Text excerpt
According to one embodiment of the invention, a processing apparatus is provided that comprises a vacuum chamber having an opening in its top, a UEL with an electrode face larger than 200 millimeters in diameter, or larger than 300 millimeters in diameter, and with a support rim larger in diameter than the opening. An insulator supports the UEL in the opening and lies between, and in vertical alignment with, the rim of the UEL and chamber wall around the opening.

In certain embodiments of the invention, an annular shield ring covers the insulator and adjacent portions of the UEL and chamber wall inside of the chamber, while the insulator occupies substantially all of the potential vacuum space between the UEL and the chamber wall and above the shield.

An insulator according to principles of the present invention is an annular ring formed at least in part of electrically insulating material. The inner portion of the ring is larger than the UEL which, in turn, is larger than 300 millimeters or larger than the diameter of a wafer being processed, that is, larger than at least 200 millimeters, and upwardly facing. An upwardly facing electrode supporting surface is configured to support the UEL. A downwardly facing supporting surface on an outer portion of the insulator is configured to rest on the chamber wall around the opening and to support the insulator with the UEL supported on the insulator such that at least a portion of the rim of the UEL aligns vertically with the wall around the opening and the insulator.

In accordance with other principles of the invention, the insulator is configured to extend sufficiently below the top of the chamber to support a shield ring thereon in the processing chamber and to substantially displace all vacuum space between the UEL and the top of the chamber above an underlying shield ring.

According to some embodiments of the invention, the insulator is formed of the electrically insulating material throughout, while in other embodiments the insulator is formed of a metal core material having a coating of the electrically insulating material. The coating may be an anodic layer. For example, the coating may contain at least one column III element, or may contain at least one element selected from the group consisting of Yttrium, Scandium, Lanthanum, Cerium, Dysprosium, and Europium. For example, the insulator may contain at least one element selected from the group consisting of Y2SO3, Sc2O3, Sc2F3YF3, La2O3, Y2SO3CeO2, Eu2O3 and DyO3.

According to certain aspects of the invention, the insulator may be formed of a material selected from the group consisting of alumina, quartz, ceramic material, silicon, silicon nitride, sapphire, polymide and silicon carbide.

Data provided
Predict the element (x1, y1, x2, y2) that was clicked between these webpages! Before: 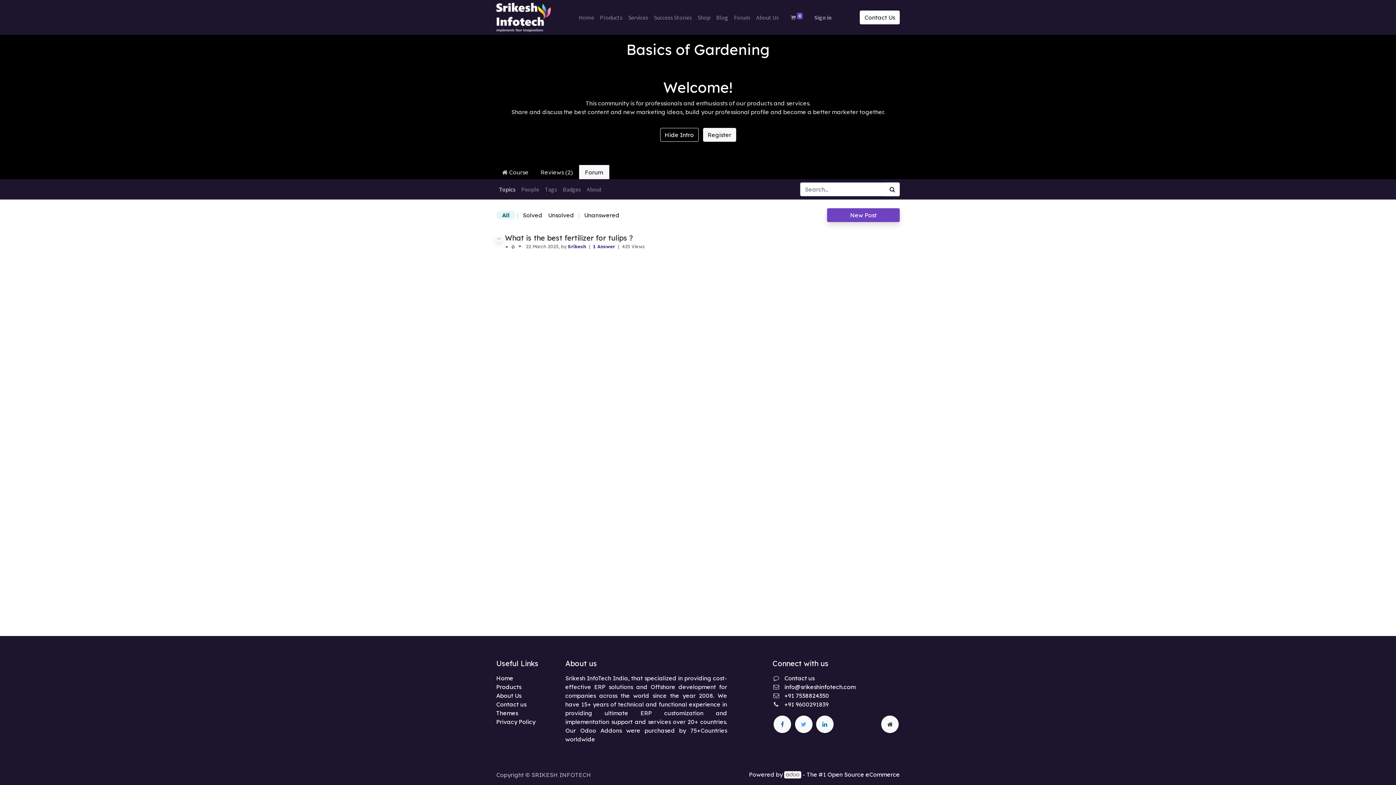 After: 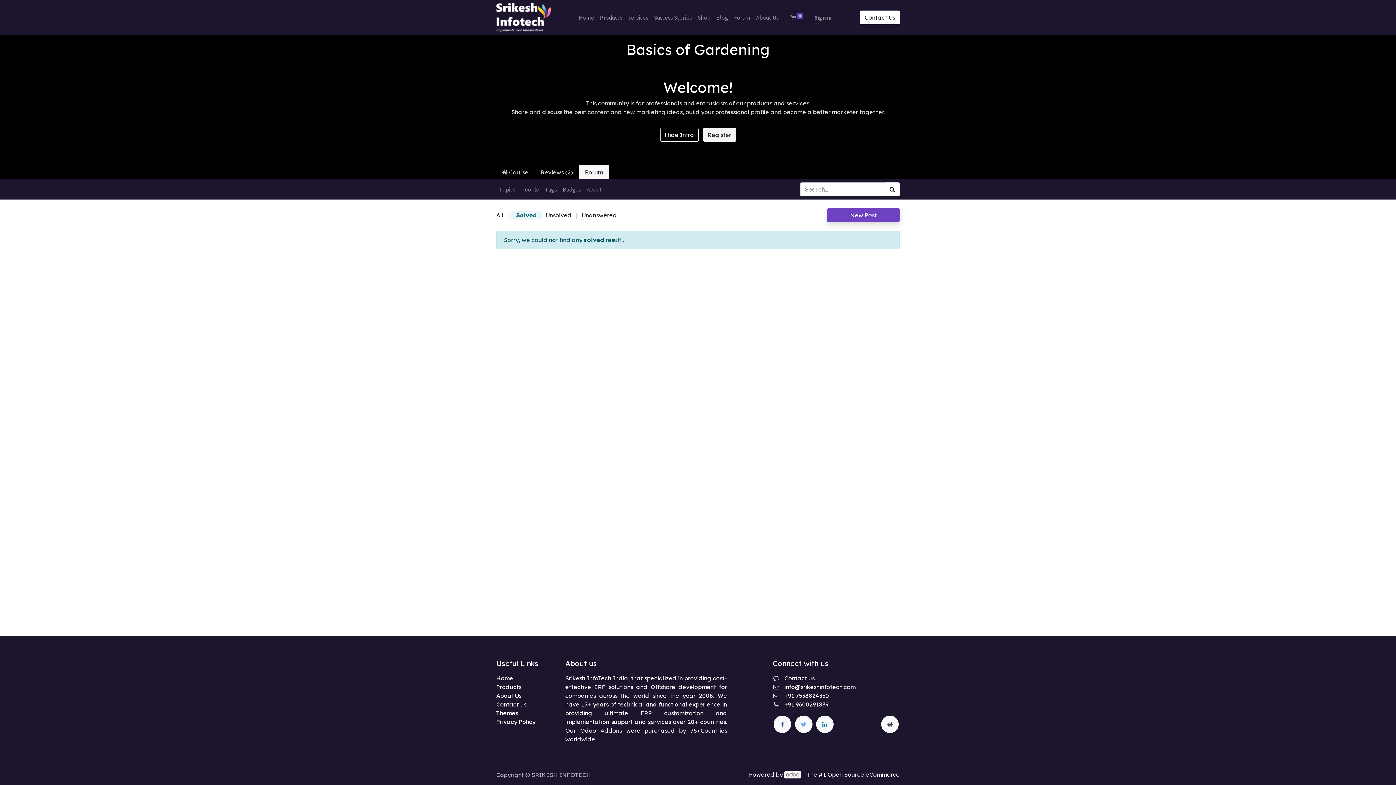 Action: label: Solved bbox: (520, 210, 545, 219)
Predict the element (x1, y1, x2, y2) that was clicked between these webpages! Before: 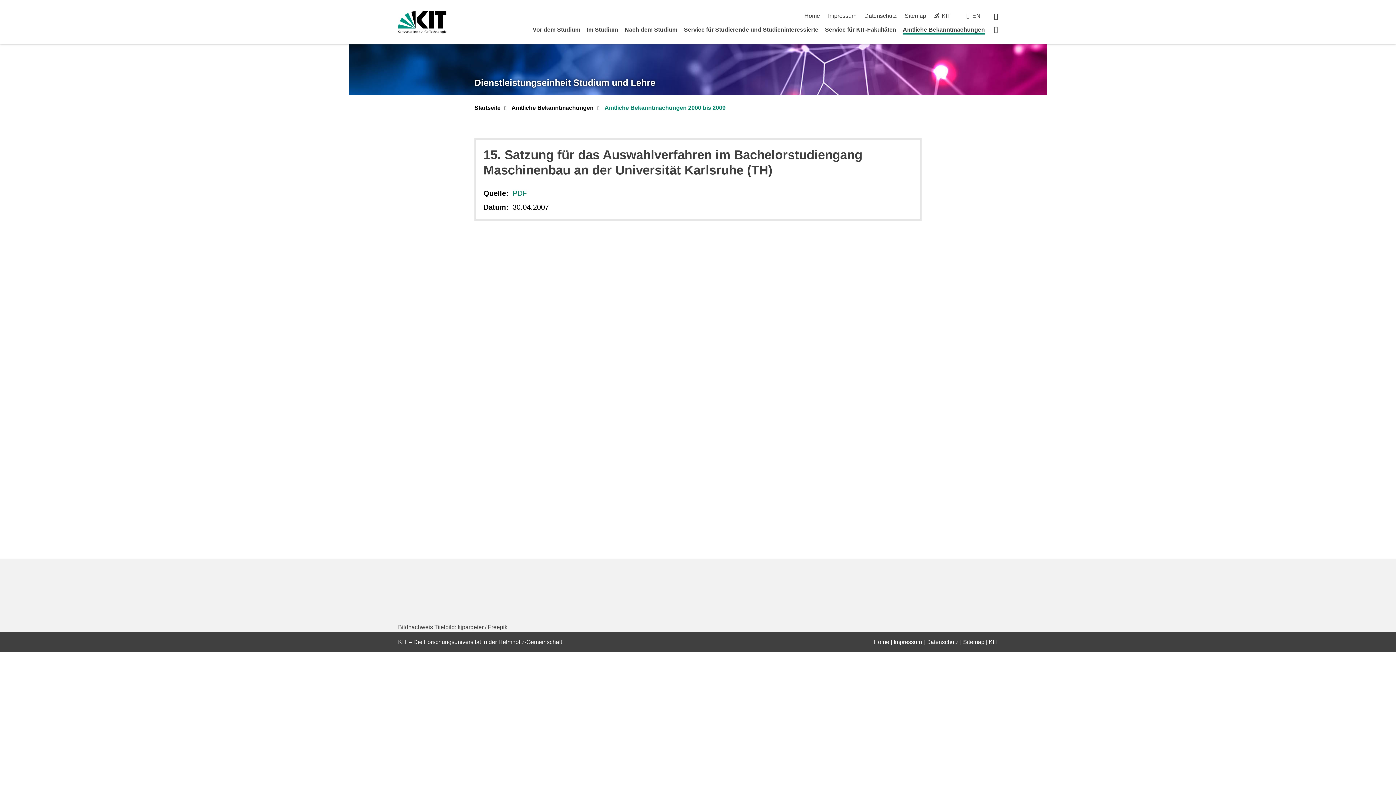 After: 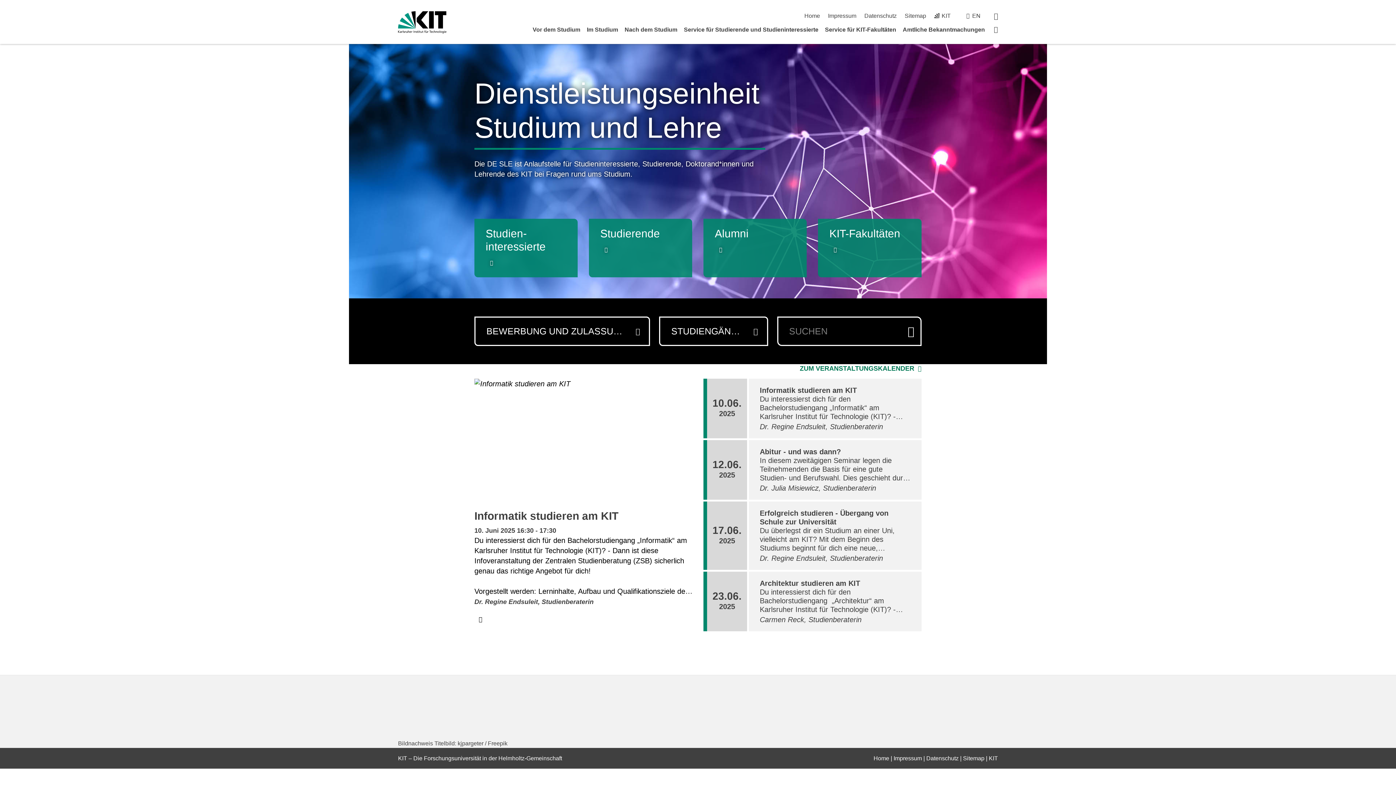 Action: bbox: (474, 77, 655, 87) label: Dienstleistungseinheit Studium und Lehre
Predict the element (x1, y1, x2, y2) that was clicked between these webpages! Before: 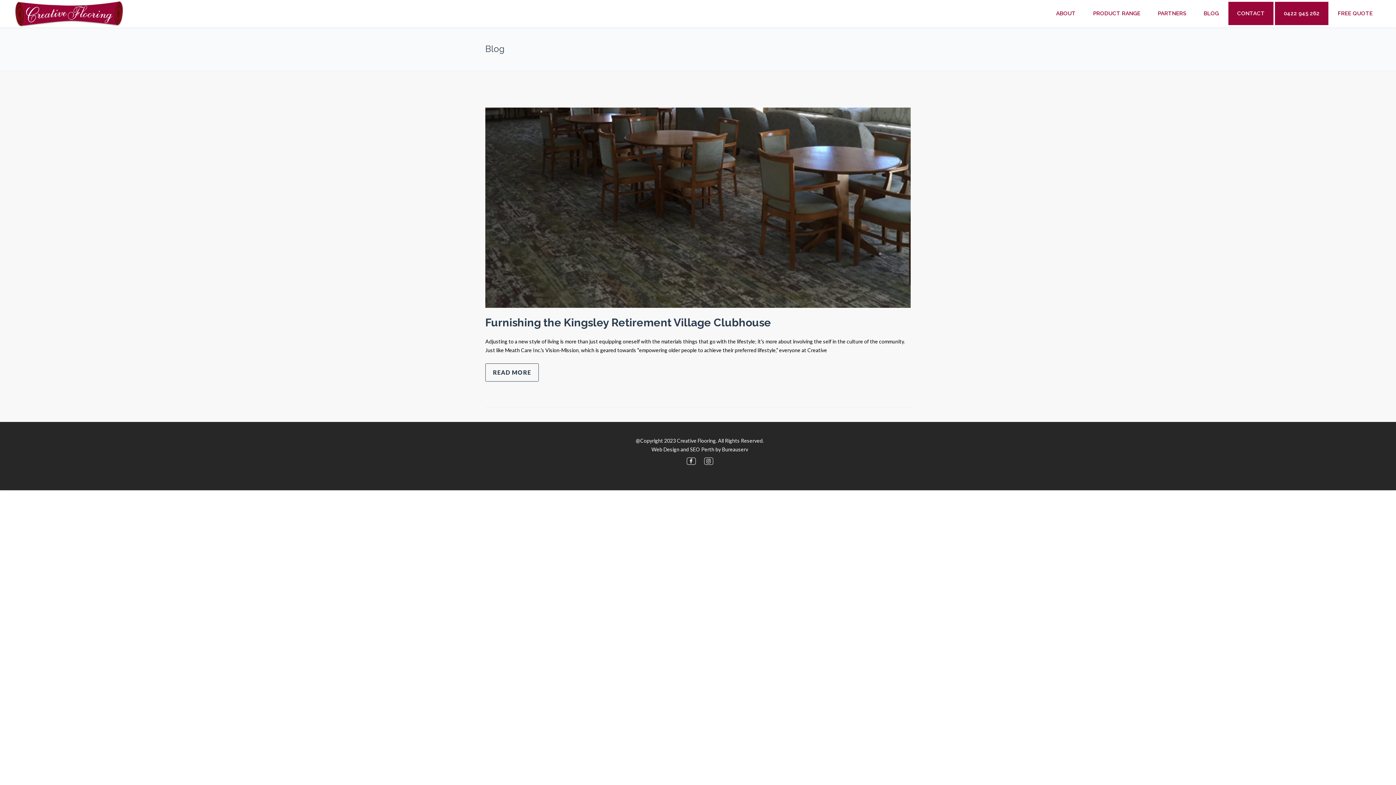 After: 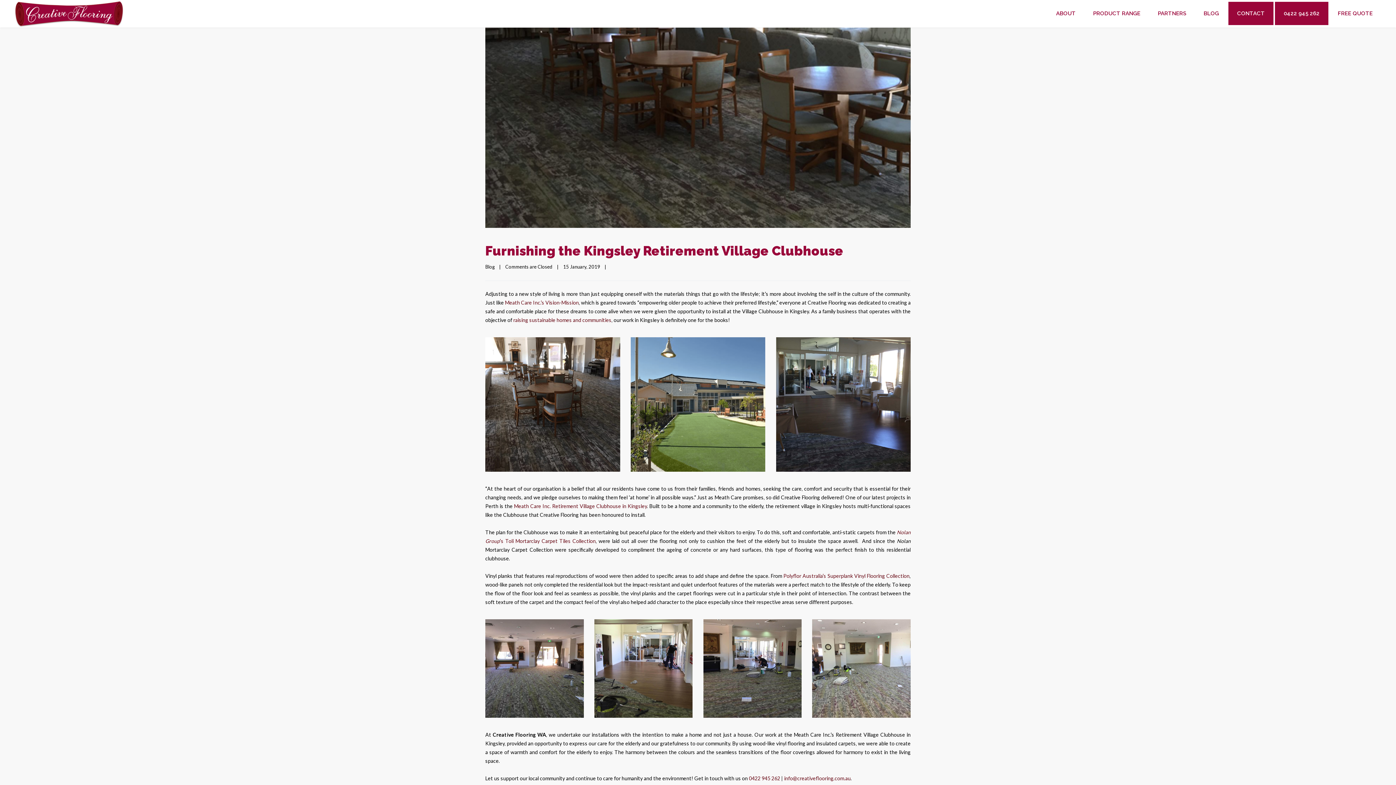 Action: label: Furnishing the Kingsley Retirement Village Clubhouse bbox: (485, 316, 771, 329)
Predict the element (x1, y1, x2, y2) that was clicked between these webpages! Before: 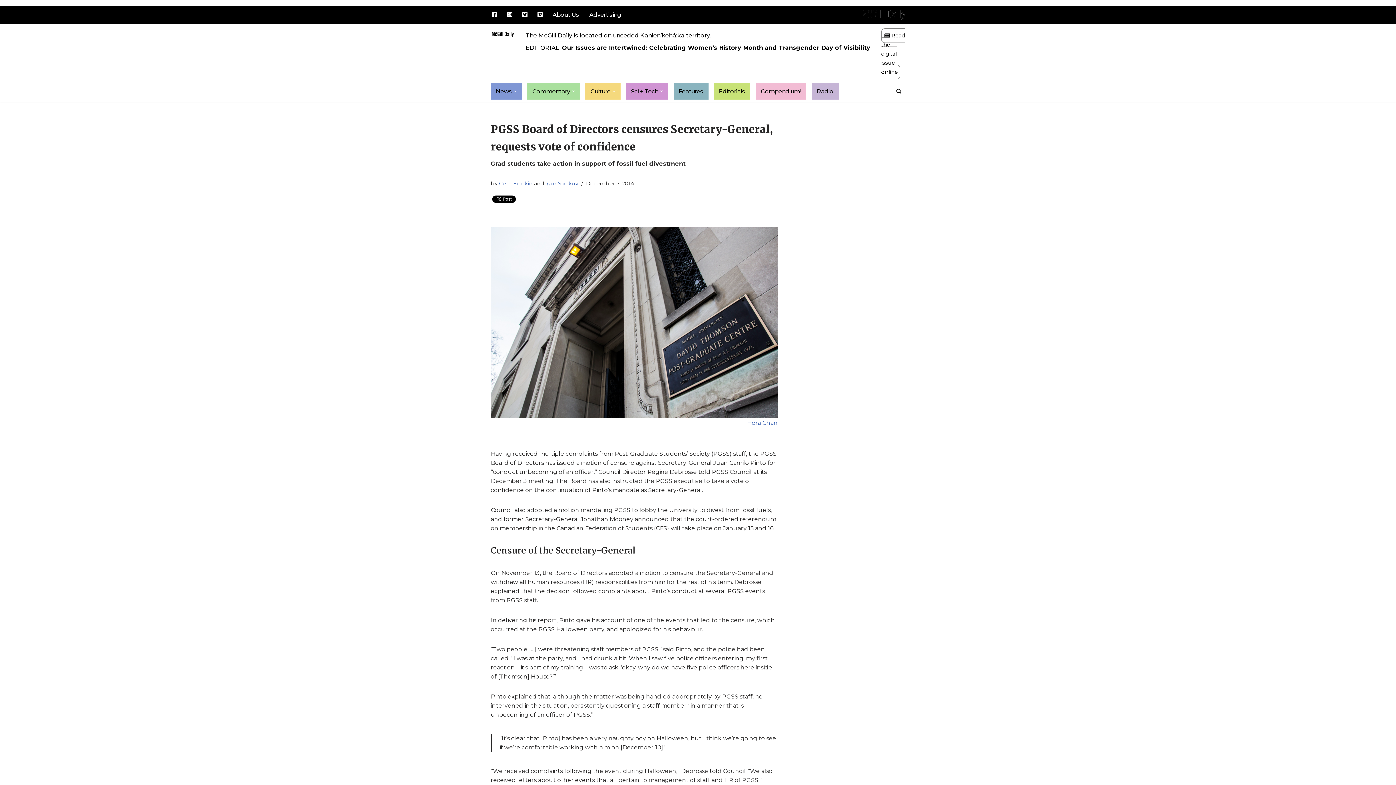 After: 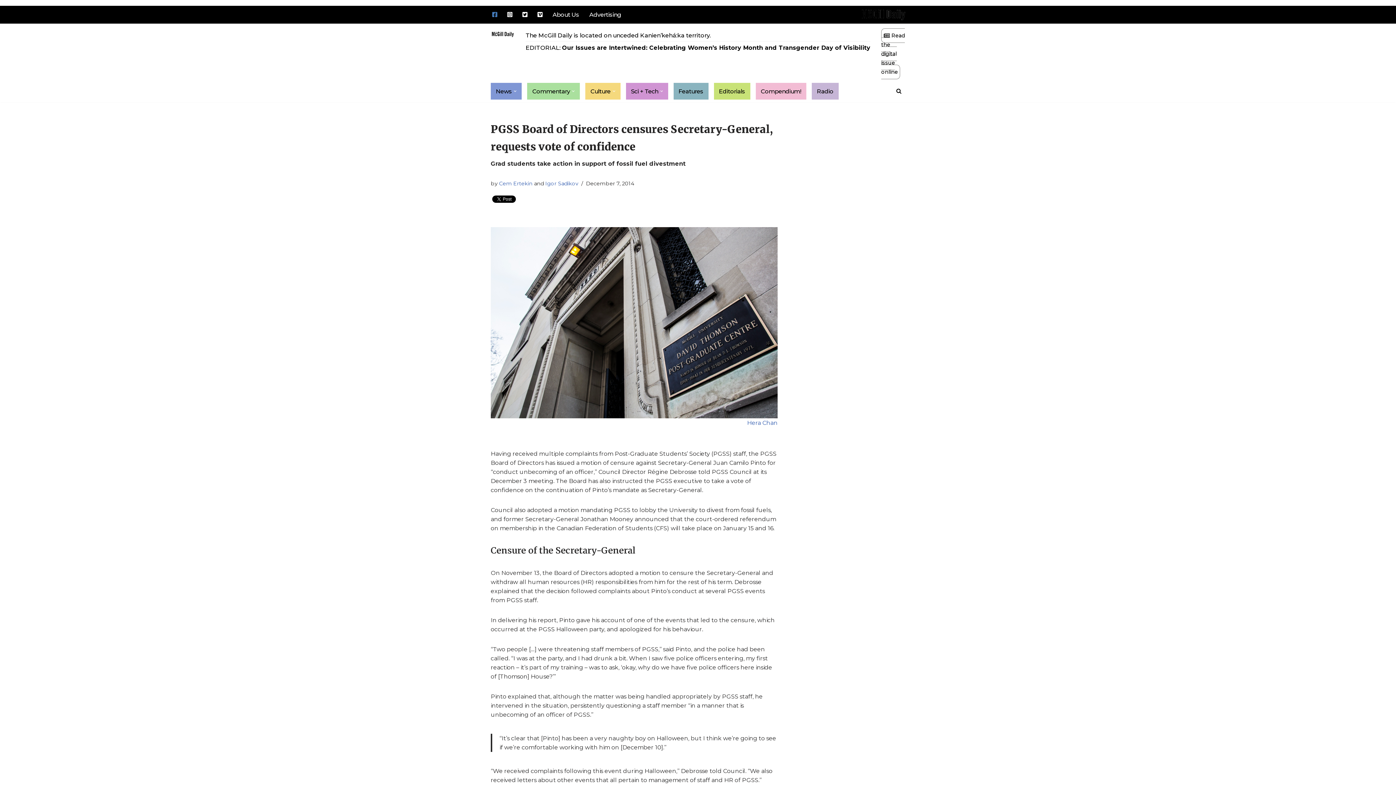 Action: bbox: (492, 9, 497, 19)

Given instruction
Reproduce verbatim the portion of the insulator passage above from "According to certain" up to and including "and silicon carbide.".

Answer
According to certain aspects of the invention, the insulator may be formed of a material selected from the group consisting of alumina, quartz, ceramic material, silicon, silicon nitride, sapphire, polymide and silicon carbide.